(Dataset entries)
--------

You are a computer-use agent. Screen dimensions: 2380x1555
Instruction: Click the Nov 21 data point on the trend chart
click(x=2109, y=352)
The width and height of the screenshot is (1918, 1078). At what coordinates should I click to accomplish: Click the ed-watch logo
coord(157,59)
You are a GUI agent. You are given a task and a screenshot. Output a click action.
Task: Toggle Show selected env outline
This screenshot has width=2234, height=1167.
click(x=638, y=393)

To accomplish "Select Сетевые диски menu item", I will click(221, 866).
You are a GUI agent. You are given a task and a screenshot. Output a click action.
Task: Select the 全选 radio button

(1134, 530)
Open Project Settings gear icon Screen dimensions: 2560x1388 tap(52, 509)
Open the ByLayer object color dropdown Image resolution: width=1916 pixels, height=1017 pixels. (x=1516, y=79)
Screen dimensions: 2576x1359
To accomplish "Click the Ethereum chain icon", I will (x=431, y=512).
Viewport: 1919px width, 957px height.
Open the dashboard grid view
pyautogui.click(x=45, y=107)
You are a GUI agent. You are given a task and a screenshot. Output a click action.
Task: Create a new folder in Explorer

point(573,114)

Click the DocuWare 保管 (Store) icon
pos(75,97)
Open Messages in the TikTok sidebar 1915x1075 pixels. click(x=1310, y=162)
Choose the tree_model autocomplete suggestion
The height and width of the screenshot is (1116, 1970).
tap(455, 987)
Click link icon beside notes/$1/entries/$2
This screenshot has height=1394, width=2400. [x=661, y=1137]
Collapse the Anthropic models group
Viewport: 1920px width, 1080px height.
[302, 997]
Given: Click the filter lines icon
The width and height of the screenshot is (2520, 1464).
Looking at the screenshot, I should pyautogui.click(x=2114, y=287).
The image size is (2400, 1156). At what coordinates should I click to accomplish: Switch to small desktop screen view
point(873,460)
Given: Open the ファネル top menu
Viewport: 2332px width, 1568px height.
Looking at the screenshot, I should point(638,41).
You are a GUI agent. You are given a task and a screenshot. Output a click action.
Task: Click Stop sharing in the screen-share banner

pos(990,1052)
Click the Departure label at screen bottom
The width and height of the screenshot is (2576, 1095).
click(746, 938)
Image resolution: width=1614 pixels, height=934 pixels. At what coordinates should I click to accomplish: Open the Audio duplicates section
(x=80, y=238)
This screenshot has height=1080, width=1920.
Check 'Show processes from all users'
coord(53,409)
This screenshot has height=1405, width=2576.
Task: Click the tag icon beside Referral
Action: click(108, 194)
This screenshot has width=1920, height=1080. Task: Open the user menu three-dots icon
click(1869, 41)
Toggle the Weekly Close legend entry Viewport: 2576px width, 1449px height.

--------

- Directions
So that nothing differs from the original, transcribe all of the records above.

- Finished exercise
You are a computer-use agent. Screen dimensions: 2380x1555
Instruction: Click the Nov 21 data point on the trend chart
click(x=2109, y=352)
The width and height of the screenshot is (1918, 1078). At what coordinates should I click to accomplish: Click the ed-watch logo
coord(157,59)
You are a GUI agent. You are given a task and a screenshot. Output a click action.
Task: Toggle Show selected env outline
This screenshot has width=2234, height=1167.
click(x=638, y=393)

To accomplish "Select Сетевые диски menu item", I will click(221, 866).
You are a GUI agent. You are given a task and a screenshot. Output a click action.
Task: Select the 全选 radio button

(1134, 530)
Open Project Settings gear icon Screen dimensions: 2560x1388 tap(52, 509)
Open the ByLayer object color dropdown Image resolution: width=1916 pixels, height=1017 pixels. (x=1516, y=79)
Screen dimensions: 2576x1359
To accomplish "Click the Ethereum chain icon", I will (x=431, y=512).
Viewport: 1919px width, 957px height.
Open the dashboard grid view
pyautogui.click(x=45, y=107)
You are a GUI agent. You are given a task and a screenshot. Output a click action.
Task: Create a new folder in Explorer

point(573,114)

Click the DocuWare 保管 (Store) icon
pos(75,97)
Open Messages in the TikTok sidebar 1915x1075 pixels. click(x=1310, y=162)
Choose the tree_model autocomplete suggestion
The height and width of the screenshot is (1116, 1970).
tap(455, 987)
Click link icon beside notes/$1/entries/$2
This screenshot has height=1394, width=2400. [x=661, y=1137]
Collapse the Anthropic models group
Viewport: 1920px width, 1080px height.
[302, 997]
Given: Click the filter lines icon
The width and height of the screenshot is (2520, 1464).
Looking at the screenshot, I should pyautogui.click(x=2114, y=287).
The image size is (2400, 1156). At what coordinates should I click to accomplish: Switch to small desktop screen view
point(873,460)
Given: Open the ファネル top menu
Viewport: 2332px width, 1568px height.
Looking at the screenshot, I should point(638,41).
You are a GUI agent. You are given a task and a screenshot. Output a click action.
Task: Click Stop sharing in the screen-share banner

pos(990,1052)
Click the Departure label at screen bottom
The width and height of the screenshot is (2576, 1095).
click(746, 938)
Image resolution: width=1614 pixels, height=934 pixels. At what coordinates should I click to accomplish: Open the Audio duplicates section
(x=80, y=238)
This screenshot has height=1080, width=1920.
Check 'Show processes from all users'
coord(53,409)
This screenshot has height=1405, width=2576.
Task: Click the tag icon beside Referral
Action: click(108, 194)
This screenshot has width=1920, height=1080. Task: Open the user menu three-dots icon
click(1869, 41)
Toggle the Weekly Close legend entry Viewport: 2576px width, 1449px height.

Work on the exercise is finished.